Buy This: Uchi Cookbook, from Austin’s hit, hip sushi restaurant
Tyson Cole knows a thing or two about cooking.
The chef of Austin’s hit sushi restaurants Uchi and the new Uchiko has released a stunning cookbook that you’re going to want. Cole’s advice is practical (“if you go to a sushi bar and everything is presliced, it’s not a good sushi bar…it means it’s cheap. It means the restaurant is cutting corners). It’s insightful (“it’s amazing how many people come in and order the unhealthiest things on the menu.” “Fried things aren’t sushi,” though Uchi offers some fried foods “because it’s what Americans want”).

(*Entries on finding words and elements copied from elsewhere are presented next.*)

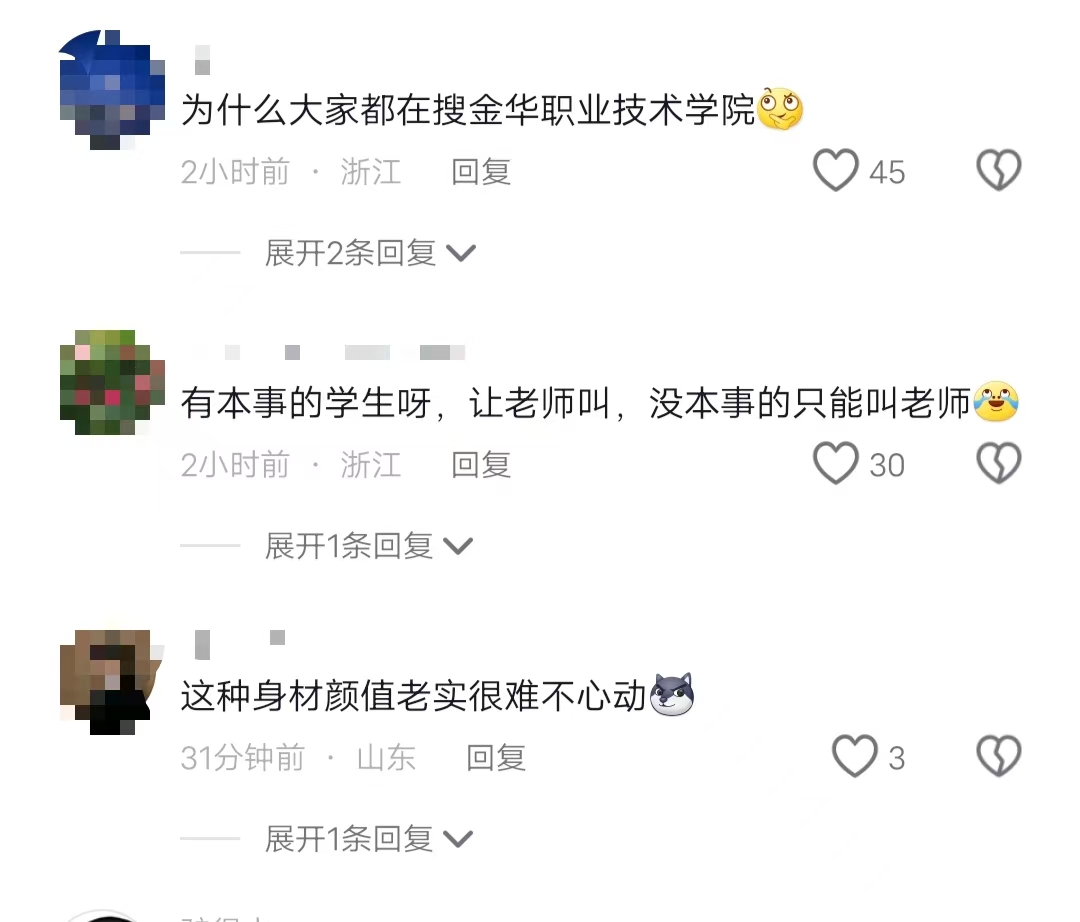The height and width of the screenshot is (922, 1080).
Task: Expand 展开1条回复 under the 有本事的学生呀 comment
Action: pos(368,546)
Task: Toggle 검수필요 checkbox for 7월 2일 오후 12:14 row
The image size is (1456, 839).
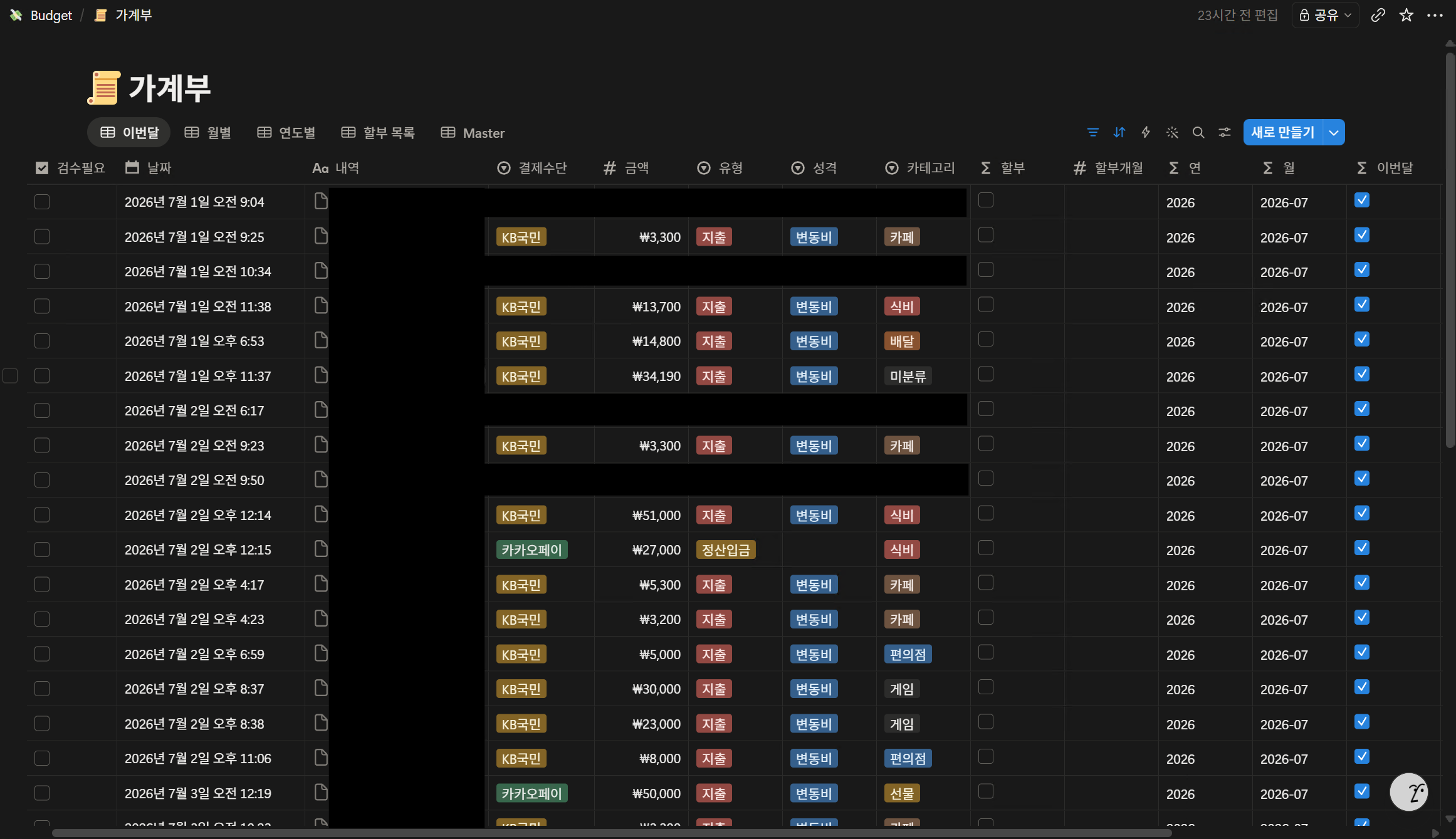Action: [x=42, y=515]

And it’s inventive (Uchi’s tuna topped with a drizzle of pumpkin seed oil, a knob of goat cheese, and sliced Fuji apples is magical).
Ever thought of polenta custard with corn sorbet, corn milk and corn bread tuile? Tyson Cole has (and the recipe is on page 241).
Do you order all your sushi at once? Don’t. “It makes you look like an asshole,” writes Cole (page 140). And don’t ask for things that aren’t on the menu. “People seem to think every restaurant has the same sushi. You don’t see Big Macs at Burger King…if we don’t have a rainbow roll, don’t ask for it.” (Page 140 again.)
Stunning photography. Crisp, clear, compelling writing.
This is a book you will enjoy cooking from, reading, admiring, and savoring.
Uchi, the Cookbook, By Tyson Cole and Jessica Dupuy, $39.95, UT Press.